A blood clot and a bullet are very different things. But both have the ability to take or shred a life. The physical and emotional toll that both can leave on their victims and those who witness them can be lasting. Both take a physical toll — that is obvious — and an emotional toll, which is sometimes less evident. And both require attention.

Fortunately, I’d suffered only minimal heart damage, but enough to leave me exhausted most days. After months of cardiac rehab, running on the treadmill, lifting weights and tugging at the rowing machine, I slowly began to repair the physical damage that was done. But the emotional rehab continues.

About seven months ago, exhausted and stressed out, I stood up too quickly and suffered syncope, medical jargon for passing out. When I came to I was lying in my hallway in a pool of sweat. My wife was clutching my face, again, wide-eyed and terrified. I thought I was dying. I called my daughter close and told her that I loved her. I said what I’d said dozens of times before at her bedside: “You’re going to do something special one day.” She nodded a yes. “Do you believe it?” I asked.

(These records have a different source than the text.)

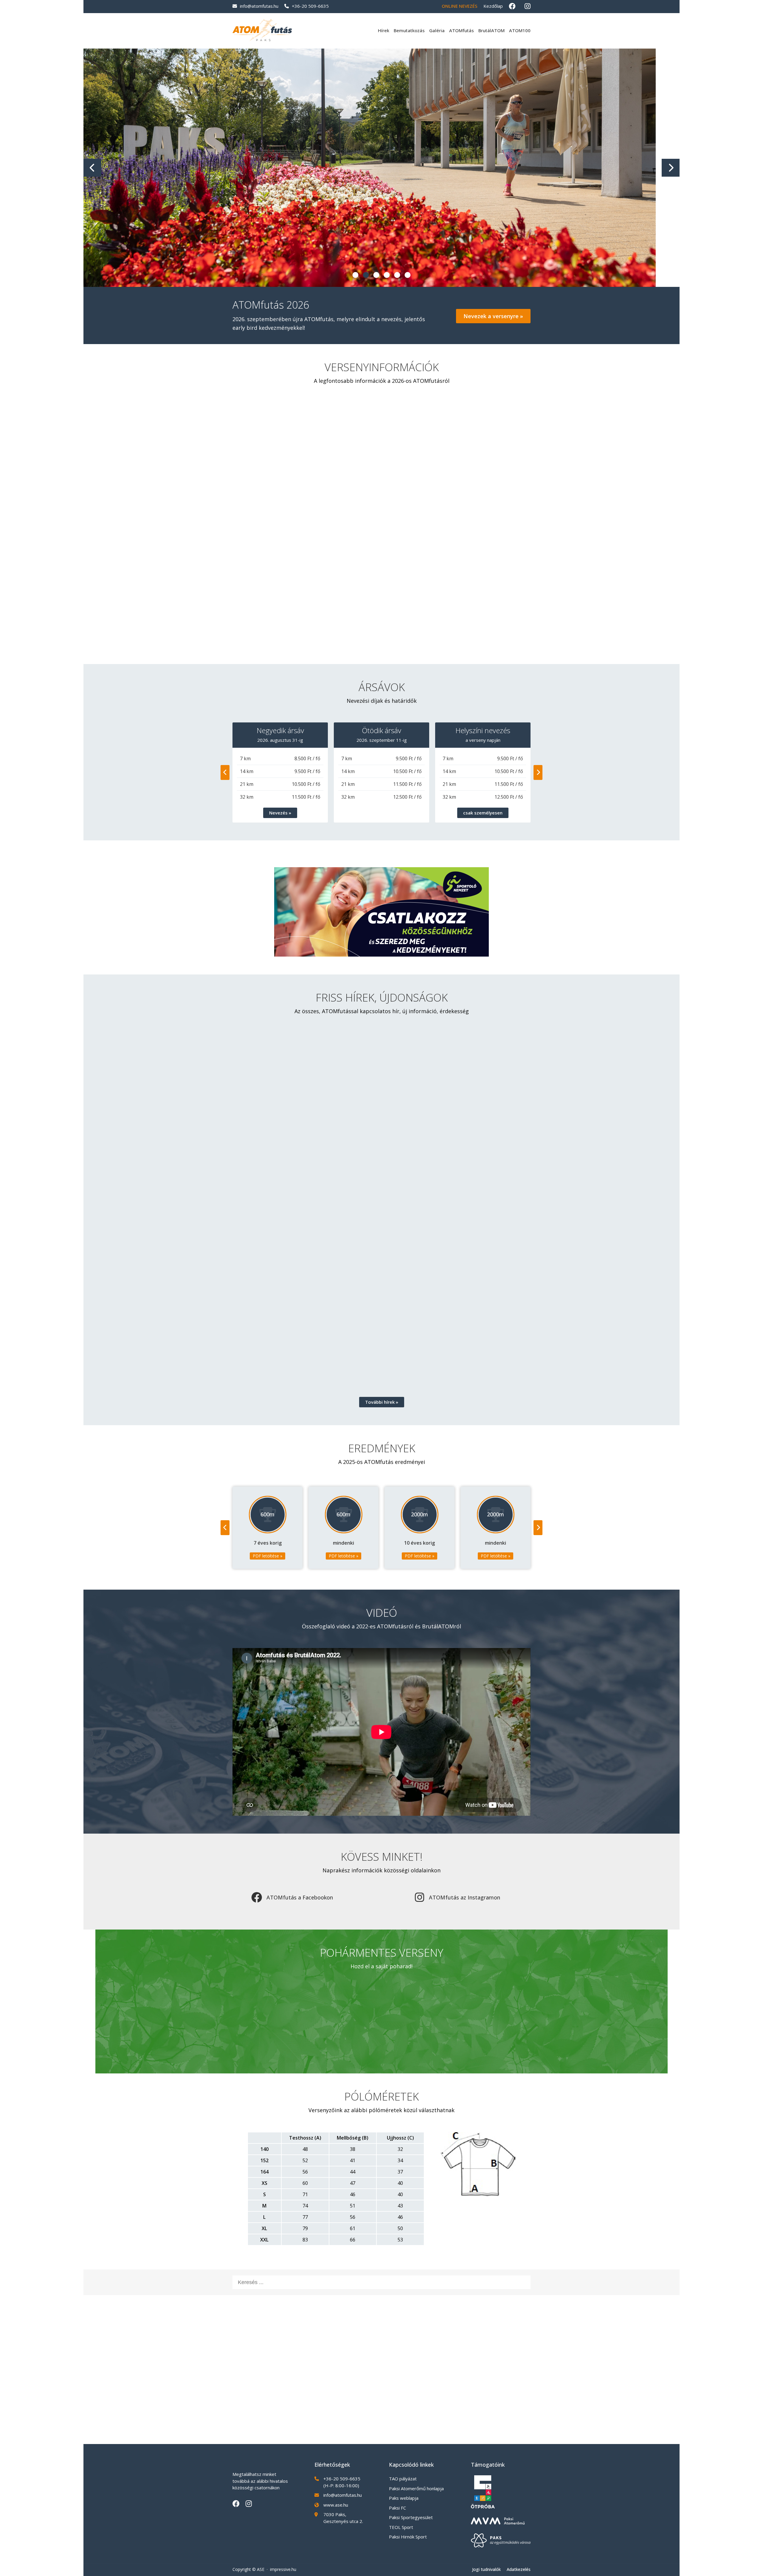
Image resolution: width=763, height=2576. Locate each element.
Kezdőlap (493, 6)
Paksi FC (397, 2508)
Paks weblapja (403, 2498)
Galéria (437, 30)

“Yes, Daddy, I believe it,” she assured me.

I tried to get up, but sank back to the floor. Minutes later my home was filled with firefighters taking my vitals and then paramedics.

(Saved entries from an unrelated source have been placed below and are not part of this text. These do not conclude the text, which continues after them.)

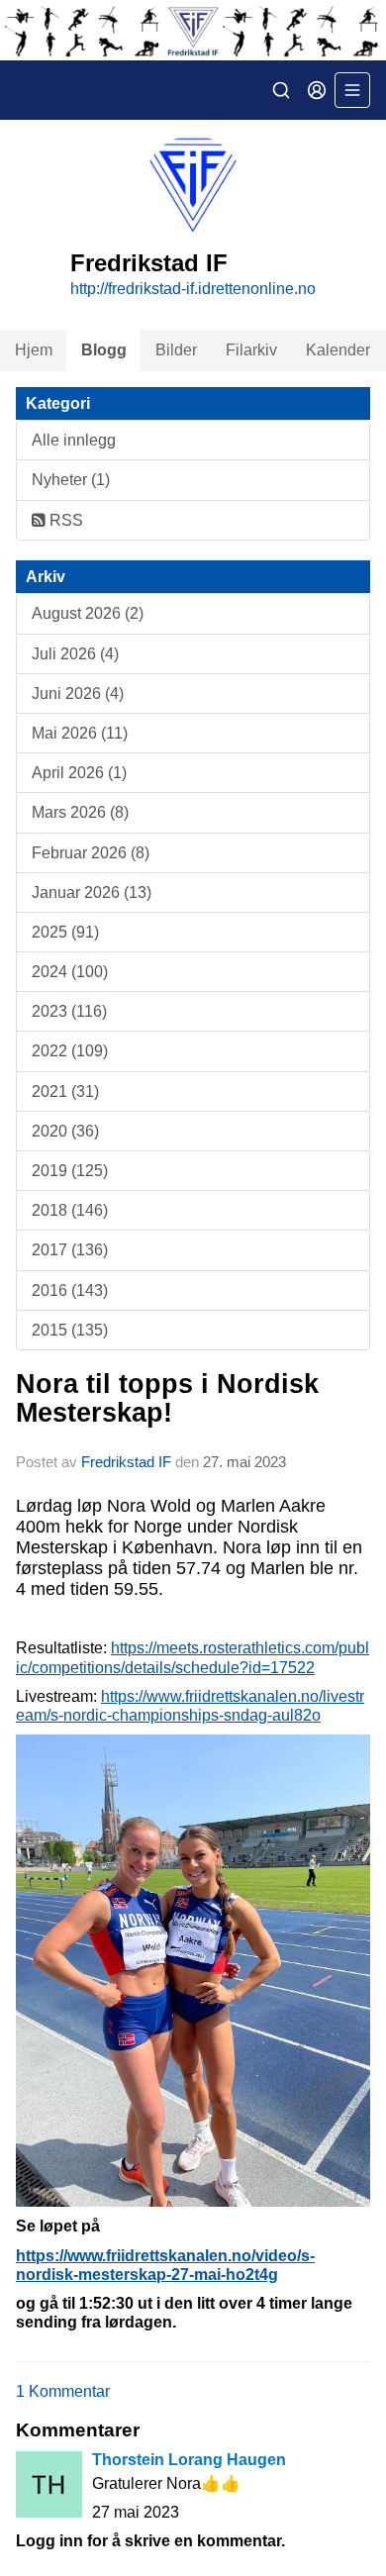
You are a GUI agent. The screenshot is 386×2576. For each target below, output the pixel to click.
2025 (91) (65, 932)
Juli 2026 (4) (75, 653)
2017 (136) (70, 1249)
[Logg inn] (317, 90)
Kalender (338, 350)
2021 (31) (65, 1091)
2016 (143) (70, 1290)
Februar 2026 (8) (90, 852)
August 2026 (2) (88, 613)
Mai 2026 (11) (80, 733)
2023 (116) (69, 1011)
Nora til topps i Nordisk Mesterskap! (167, 1398)
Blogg (104, 350)
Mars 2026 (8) (80, 812)
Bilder (176, 350)
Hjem (33, 350)
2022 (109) (70, 1050)
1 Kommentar (63, 2391)
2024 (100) (70, 971)
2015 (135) (70, 1330)
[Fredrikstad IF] (193, 30)
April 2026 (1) (79, 772)
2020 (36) (65, 1131)
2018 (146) (70, 1210)
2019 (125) (70, 1170)
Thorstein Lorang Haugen (189, 2459)
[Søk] (281, 90)
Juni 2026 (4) (78, 693)
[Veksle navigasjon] (352, 90)
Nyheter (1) (71, 479)
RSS (64, 520)
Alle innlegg (74, 440)
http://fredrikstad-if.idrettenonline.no (193, 288)
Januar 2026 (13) (91, 892)
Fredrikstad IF (126, 1461)
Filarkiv (251, 350)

My daughter, giddy with the commotion, stroked my head and my back and said she’d be here with me and that she loved me. I shooed her away to the living room. I covered my face and wept. I didn’t want her last memory of me to be me stumbling from my office and collapsing to the ground in a sweaty heap.

It has been about a year and a half since my heart attack. And until very recently there hadn’t been an hour of any day that I hadn’t thought about almost dying. It’s always there: when I wake up, when I’m dropping my daughter off at school, when I’m telling my wife to have a good day at work, when I’m at the office, when I’m on the road.

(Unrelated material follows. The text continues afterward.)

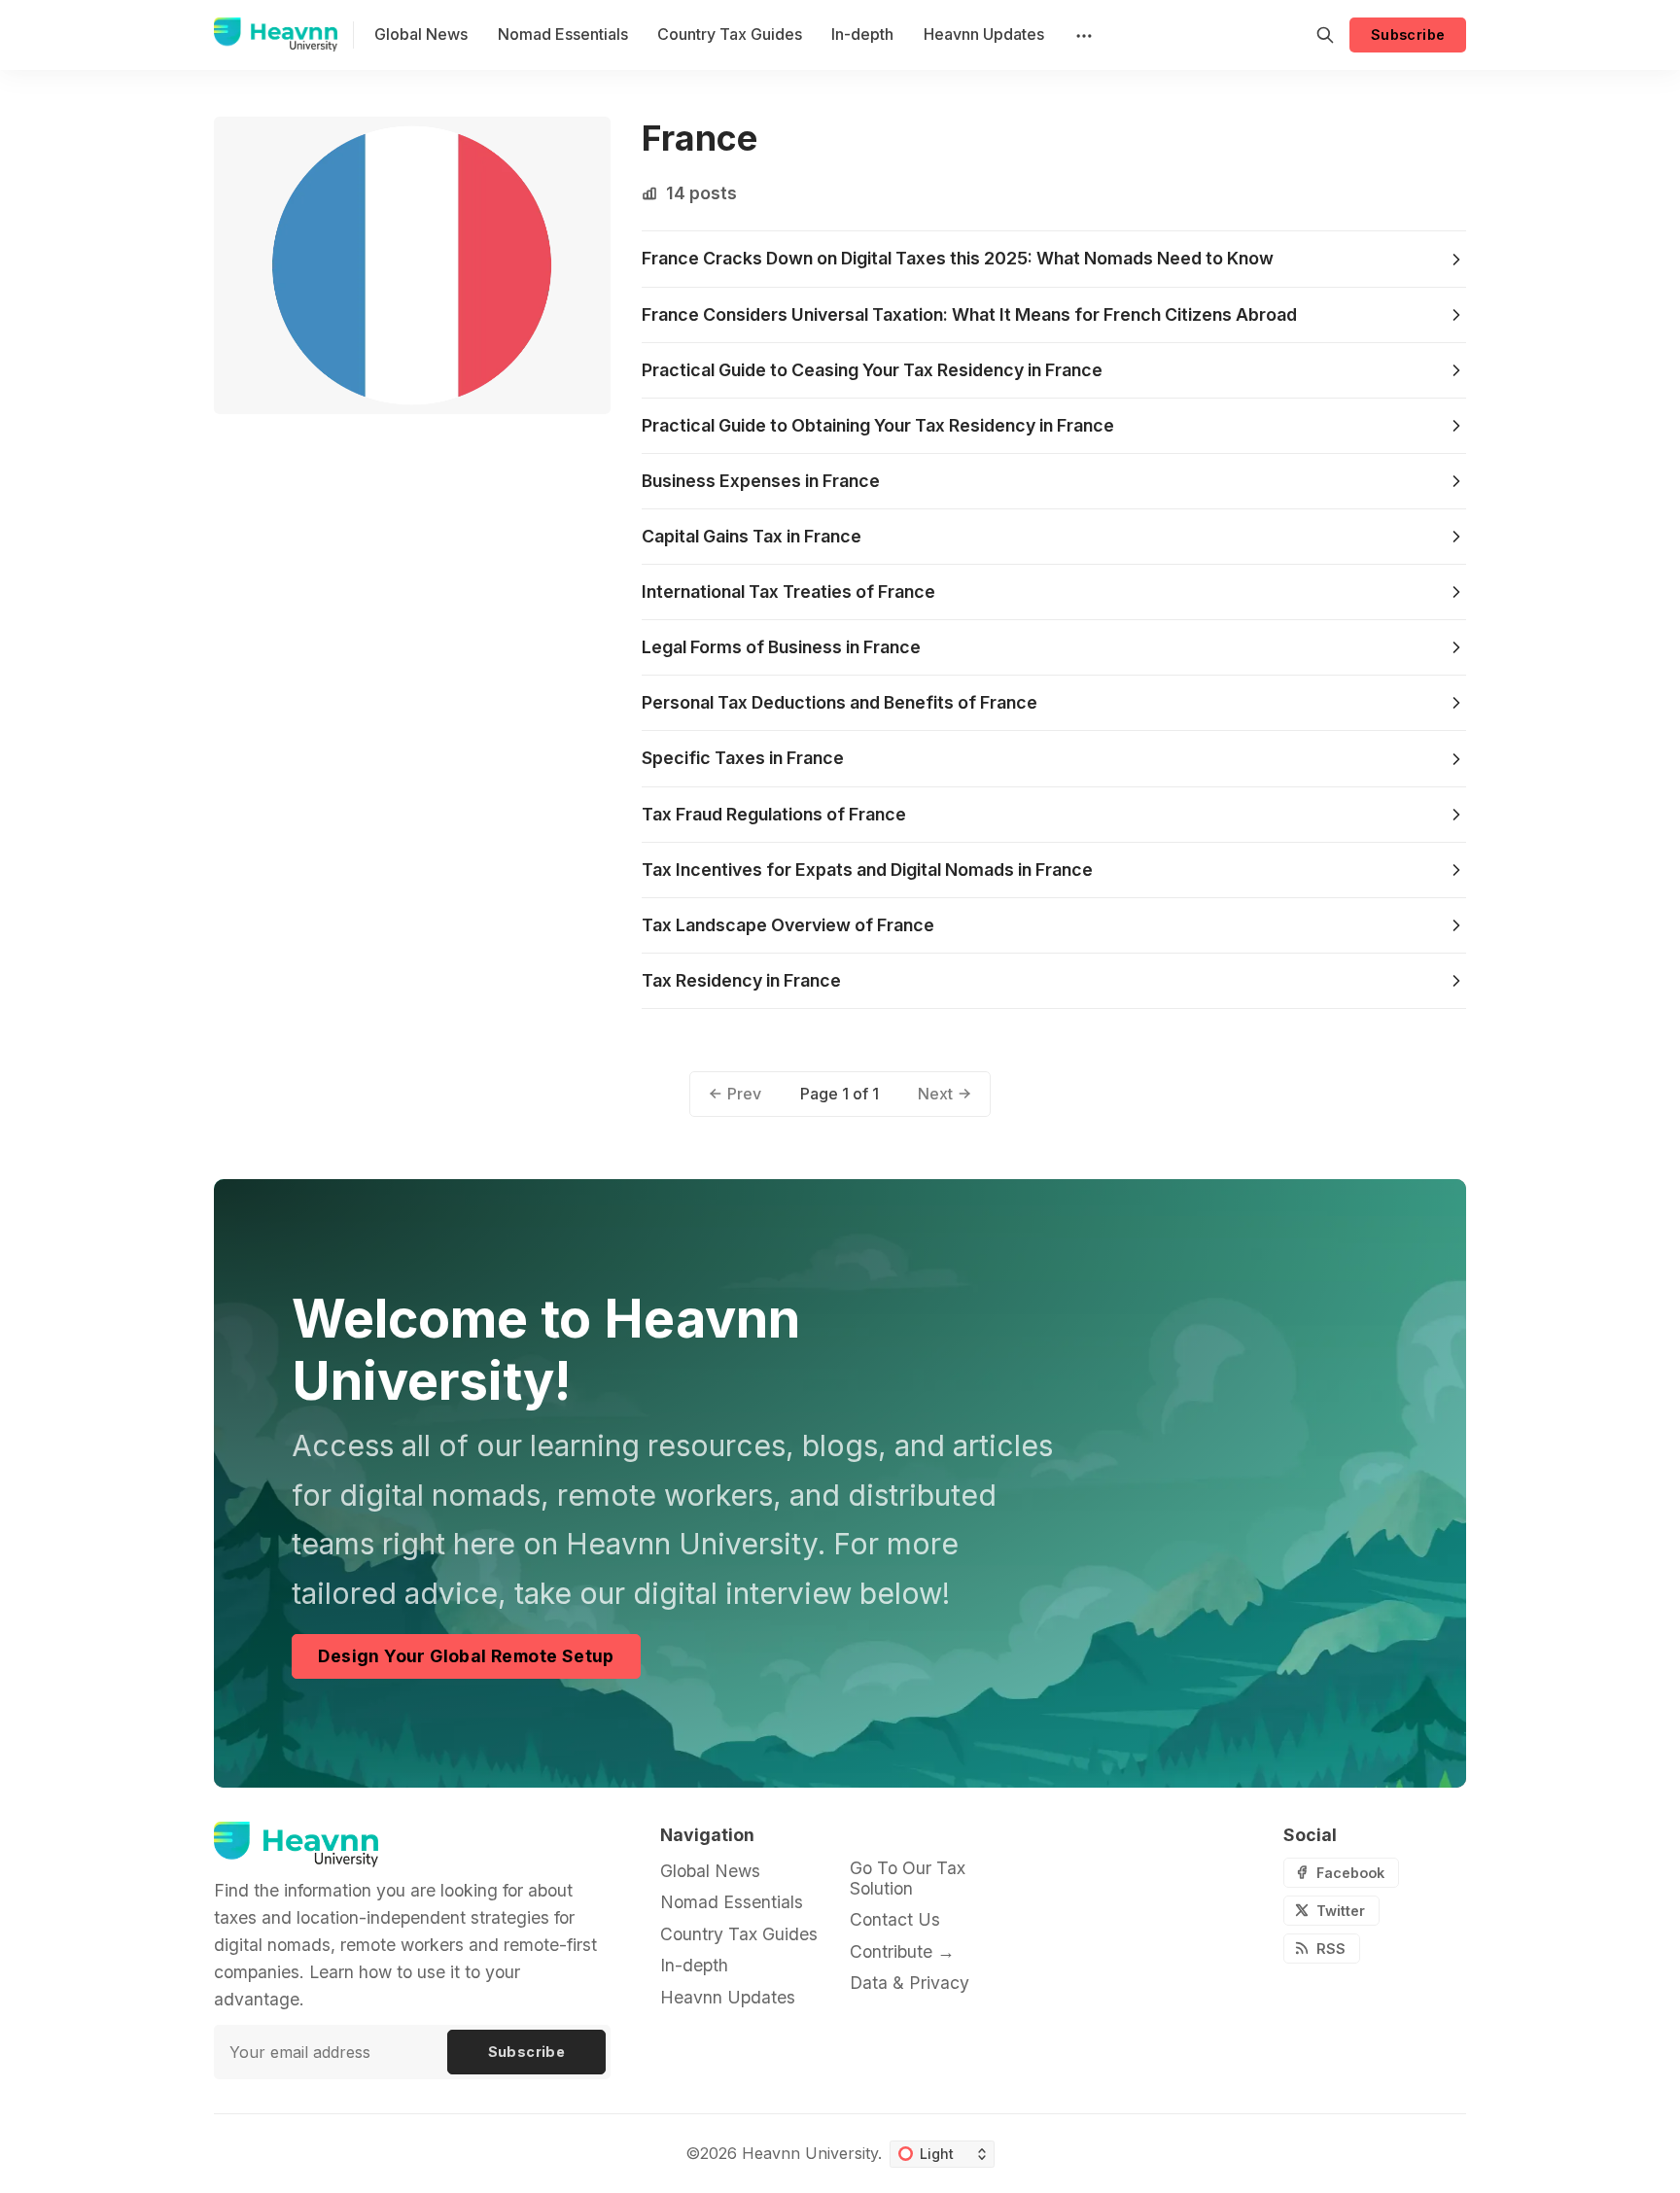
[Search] (1325, 34)
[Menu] (1082, 35)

On nights when I see my wife and daughter together, dancing across our living room floor, Beyoncé on the speaker and my baby leading the choreography, I’m almost brought to tears. It’s not that every small moment is now overflowing with emotion — I’m just more present while deciding on a board game to play or what takeout to order, less distracted, less focused on what’s happening tomorrow, or how dominant I am in a game of Uno.

I’ve given myself permission to feel it all, every single emotion. The good and bad alike. My own personal narrative has always been one of overcoming adversity and remaining strong for those around me. I still am, but I am also able to admit that sometimes I’m scared.

The further I get from my heart attack, the more the rattling of fear has faded. I’ve begun meditating, which allows me to acknowledge the most frightening thoughts, and let them float on by. I’m feeling stronger and healthier than I have in years. I eat better, exercise regularly and am down more than 20 pounds. I’m training for my first half-marathon in the spring.

I’ve also met so many others who’ve suffered heart attacks, some as young as I was. The network of survivors is a large and constantly growing group that no one wants to join, but all are thankful to be in. A heart attack either kills you or it doesn’t.

I spent the better part of 16 years reporting stories that led me to people who had just missed death. Who understood, better than anyone else, what it is like to make a narrow escape. Ms. Fuller was 19 when I met her, more than a dozen years removed from the bullet. Since the heart attack, I’ve been thinking about what she told me. That it’s important not to be numb. It’s important to say: I could have died.

I didn’t. I have tomorrow, or at least this moment. I want to live.